§ DOCUMENT SECTION

..............................

1. Hajee Sir Ismail Sait, a member of the Cutchi Memon community and a resident of Bangalore, died on 24th April 1934 in the Tuberculosis Sanitorium at Arogyavaram, Chittoor District. He was survived by a widow, five sons (the appellant and respondents 1 to 4) and a daughter (respondent 5). He had sixteen grandchildren, who are respondents 6 to 21. He left a will dated 19th March 1934, and the present appeal arises out of an application which was made by the executor for the grant of probate. By his will the testator provided for the education of his grandsons. For some of them he made special provisions with regard to their education and maintenance. 'While he was in the Sanitorium he decided to fix the allowance which his sons and daughter were to receive under his will and he directed his solicitors, Messrs. Moresby and Thomas, Madras to draw up a codicil to give effect to his intentions in this respect. The instructions to draft the codicil were embodied in a letter dated 5th April 1934 and; signed on the testator's behalf by respondent 1. Messrs. Moresby and Thomas prepared a draft and sent it to him on 6th April. Two of the testator's grandchildren had been at school at Aligarh. One died while at school and the other was consequently withdrawn from the school. On 13th April 1934 the testator directed respondent 1 and his agent D.L. Narasappa to write to Messrs. Moresby and Thomas in these terms:
I beg to acknowledge the receipt of your letter of the sixth instant with the draft codicil. I am grieved to inform you that since the receipt of this codicil my grandson, Abdul Sammad, suddenly died at Aligarh University. I have withdrawn my other grandson from school and have decided to cancel the allowances provided for school fees. I have therefore wired you as under : 'Your letter, sixth; since my grandson Abdul Sammad died have therefore decided omit also school fees - Don't delay - Ismail,' which I beg to confirm.
2. Respondent 1 who applied for probate of the will also asked that the telegram referred to in this letter and the letter should be read as parts of the will and admitted to probate. The learned Judge who heard the application, (Wadsworth J.) granted probate of the will, but refused to admit to probate the telegram and the letter. The appeal concerns the question whether this decision is right. The refusal of the learned Judge to admit these documents to probate was based on the opinion which he formed that they were only intended to provide material for the preparation of a draft codicil which the testator was to settle later.

..............................

§ GIVEN DATA
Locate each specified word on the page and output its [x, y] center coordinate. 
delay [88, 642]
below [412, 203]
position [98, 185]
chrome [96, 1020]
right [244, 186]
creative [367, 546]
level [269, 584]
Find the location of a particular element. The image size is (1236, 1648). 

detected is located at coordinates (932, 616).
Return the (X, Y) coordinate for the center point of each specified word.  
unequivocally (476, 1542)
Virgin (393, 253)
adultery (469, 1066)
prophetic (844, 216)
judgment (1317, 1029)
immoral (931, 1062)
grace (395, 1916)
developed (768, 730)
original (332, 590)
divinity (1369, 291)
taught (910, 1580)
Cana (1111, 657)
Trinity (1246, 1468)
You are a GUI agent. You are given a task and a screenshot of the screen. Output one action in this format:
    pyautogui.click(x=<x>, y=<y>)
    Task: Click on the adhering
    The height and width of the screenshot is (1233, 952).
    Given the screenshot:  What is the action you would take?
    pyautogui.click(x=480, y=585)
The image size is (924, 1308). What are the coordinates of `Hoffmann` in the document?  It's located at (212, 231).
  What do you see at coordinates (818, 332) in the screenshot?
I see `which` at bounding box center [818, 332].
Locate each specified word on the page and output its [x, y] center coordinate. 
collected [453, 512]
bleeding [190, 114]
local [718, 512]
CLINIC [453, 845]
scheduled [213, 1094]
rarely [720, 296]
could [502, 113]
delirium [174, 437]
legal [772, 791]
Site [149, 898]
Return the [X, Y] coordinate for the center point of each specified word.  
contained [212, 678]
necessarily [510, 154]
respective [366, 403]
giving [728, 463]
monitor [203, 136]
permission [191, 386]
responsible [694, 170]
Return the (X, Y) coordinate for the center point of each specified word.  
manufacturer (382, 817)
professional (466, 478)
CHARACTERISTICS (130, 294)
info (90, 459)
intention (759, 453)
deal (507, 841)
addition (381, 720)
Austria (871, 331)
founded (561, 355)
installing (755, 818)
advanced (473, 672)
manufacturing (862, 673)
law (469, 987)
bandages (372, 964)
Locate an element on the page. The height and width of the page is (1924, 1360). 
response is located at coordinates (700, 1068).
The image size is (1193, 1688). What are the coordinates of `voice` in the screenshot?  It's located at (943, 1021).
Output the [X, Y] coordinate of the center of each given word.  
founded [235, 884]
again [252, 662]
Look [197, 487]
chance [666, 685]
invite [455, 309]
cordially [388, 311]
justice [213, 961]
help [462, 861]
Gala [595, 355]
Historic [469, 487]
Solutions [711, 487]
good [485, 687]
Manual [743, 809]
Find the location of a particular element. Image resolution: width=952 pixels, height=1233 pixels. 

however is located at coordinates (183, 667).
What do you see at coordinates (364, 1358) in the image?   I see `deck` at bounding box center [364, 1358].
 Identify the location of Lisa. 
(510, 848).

..............................

§ DIRECTIVES
[a] According to the probate judgment, on what date did Hajee Sir Ismail Sait die?
[b] Using the probate judgment, explain why Wadsworth J. refused to admit the telegram and the letter to probate.

§ OUTPUTS
[a] He died on 24th April 1934.

[b] He held that the telegram and the letter were intended only to supply material for preparing a draft codicil. The testator was to settle that codicil later, so the judge did not treat these documents as part of the will.